Michael Freeman

Personal information
- Full name: Michael Roy Freeman
- Born: 9 December 1960 (age 65) United Kingdom

Chess career
- Country: New Zealand
- Title: Candidate Master (2013), Senior International Correspondence Chess Master (2003)
- FIDE rating: 2203 (October 2017)
- Peak rating: 2218 (January 2004)
- ICCF rating: 2530 (October 2021)
- ICCF peak rating: 2534 (April 2019)

= Michael Freeman (chess player) =

New Zealand chess player

Michael Roy Freeman (born 9 December 1960) is a New Zealand chess player.

He was NZ Correspondence Champion in 1979/80 and 1983/84, and earned a NZ Correspondence Chess Master title. In 1995 he gained an International Correspondence Master title (2450 level) and in 2003 he won the International Correspondence Chess Federation (ICCF) 50th anniversary IM-D event and gained a Senior International Master title.

Freeman has represented NZ in chess at the 1996 Chess Olympiad and the 1983, 1993 and 1995 Asian Teams events.

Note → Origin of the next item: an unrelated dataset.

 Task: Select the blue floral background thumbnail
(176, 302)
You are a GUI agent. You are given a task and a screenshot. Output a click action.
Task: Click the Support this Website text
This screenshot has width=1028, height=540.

He was NZ Team Captain for four Chess Olympiads (1994, 1996, 1998, 2000) and a member of the FIDE Executive Board from 1998 to 2002. He is the current FIDE delegate and the NZ delegate to the ICCF.

Freeman is also webmaster of the NZ Chess website www.nzchess.co.nz.

Freeman is a civil servant working for the Stratford District Council.